Aubone Surtees
- Born: Aubone Alfred Surtees 2 October 1865 Kensington, England
- Died: 22 November 1923 (aged 58) Kensington, England
- School: Rugby School
- University: Trinity College, Cambridge
- Occupation: Solicitor

Rugby union career
- Position: Forward

Senior career
- Years: Team / Apps / (Points)
- Cambridge University R.U.F.C.
- –: Harlequin F.C.
- –: Barbarian F.C.

International career
- Years: Team / Apps / (Points)
- 1891: British Isles XV / 3 / (0)

= Aubone Surtees =

British Isles international rugby union player

Aubone Alfred Surtees (2 October 1865 – 22 November 1923) was an English rugby union forward who played international rugby for the British Isles XV that toured South Africa in 1891.

==Personal life==
Surtees was born in Kensington, London in 1865 to Alfred Wright Surtees of County Durham. He was educated at Rugby School before being accepted into Trinity College, Cambridge in 1884. He graduated in 1887 and by 1891 was admitted into the legal profession, practising at Bond Court in Walbrook. He married Jeanetta Smith in 1892, and they had at least two children, Bessy and Aubone. In 1914, following the death of his cousin, John Ralph Surtees, he inherited the manor of Dinsdale Park, though he sold most of the estate fairly soon after acquiring it.

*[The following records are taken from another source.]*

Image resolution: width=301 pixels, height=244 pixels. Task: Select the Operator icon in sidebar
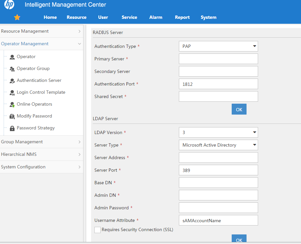click(x=12, y=56)
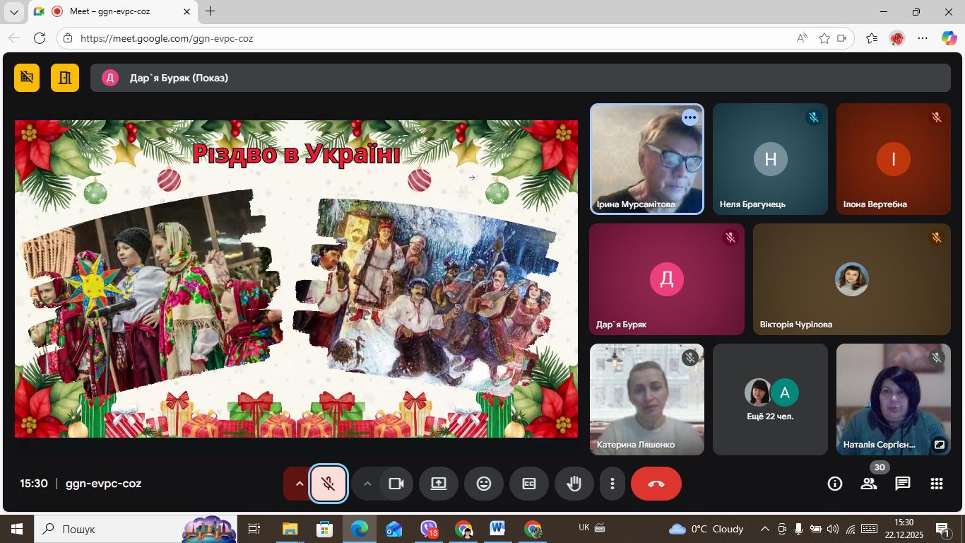Open a new browser tab

(x=210, y=11)
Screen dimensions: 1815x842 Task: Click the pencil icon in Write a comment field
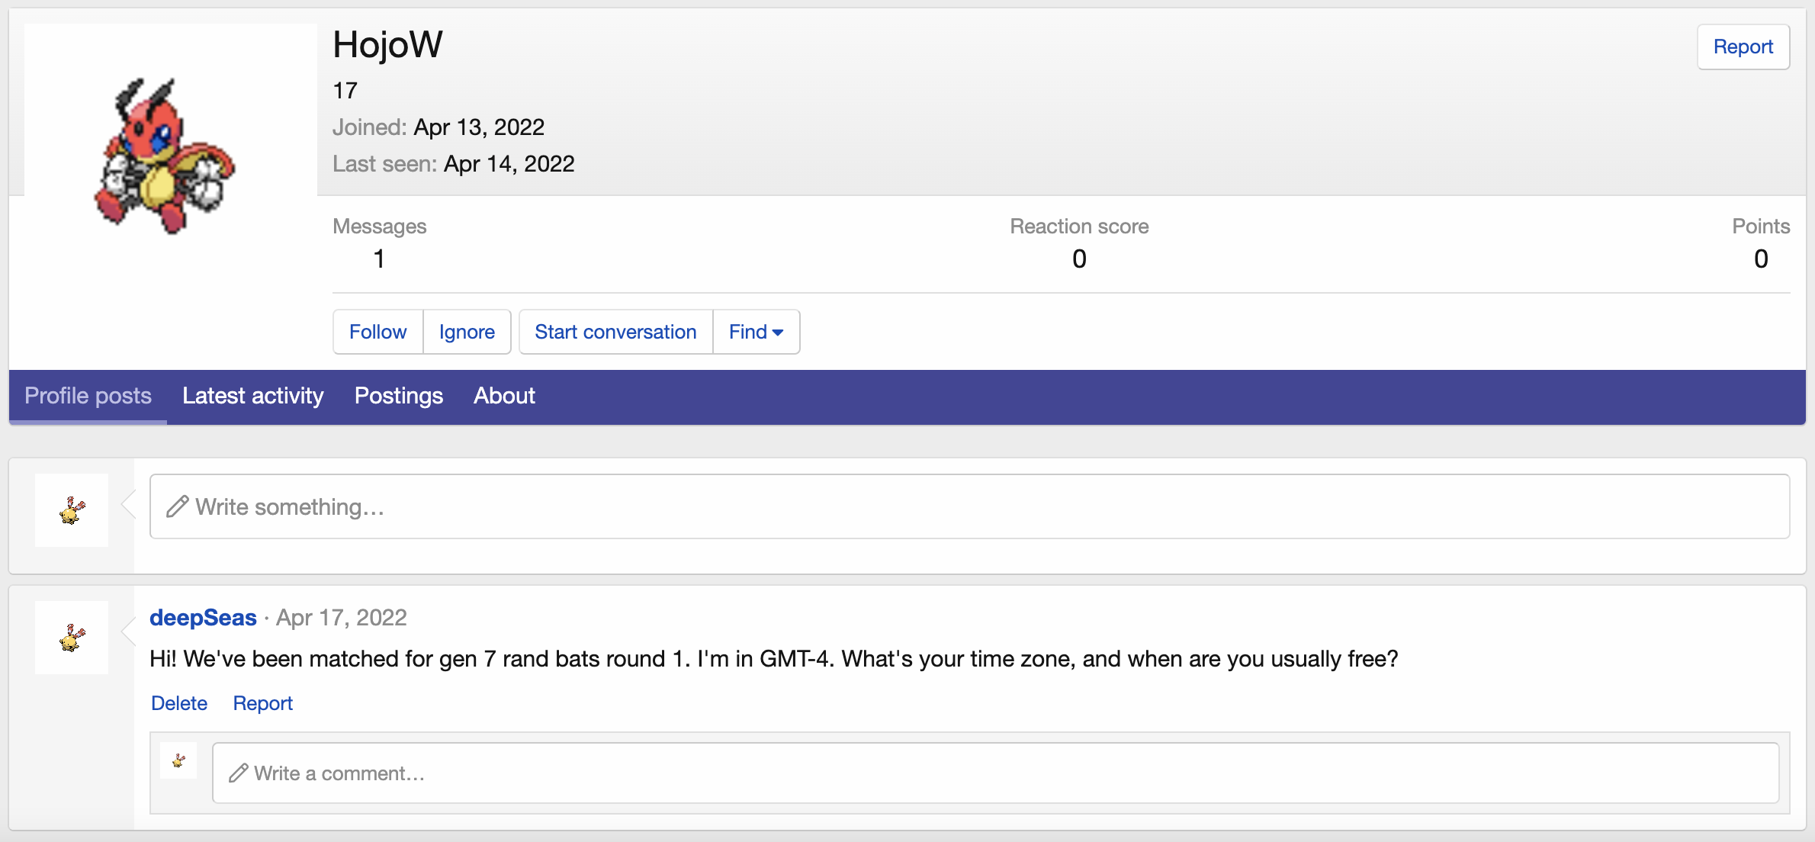tap(239, 773)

Surtees enlisted into the British Army on the outbreak of the First World War, and served his country from 1914 through to 1919. Surtees reached the rank of Captain assigned to the Northumberland Fusiliers and was also on the General List where he was assigned to duties connected to the newly formed Army Canteen Committee.

In 1921, his daughter Bessy married Standish Vereker, 7th Viscount Gort.

==Rugby career==
Surtees was educated at Rugby School, the home of rugby union, and on entering Cambridge, he joined the University team. He won a sporting 'Blue' in 1886 when he took part in The Varsity Match. After leaving Cambridge, he joined London based club Harlequin F.C., and by 1890 was invited to join the newly formed touring club, the Barbarians, becoming one of its original members.

In 1891 Surtees was invited to join the first official British Isles team in their tour of South Africa. The tour took in 20 games and three international Tests against the South African team. Surtees played in fourteen matches of the tour, including all three Tests.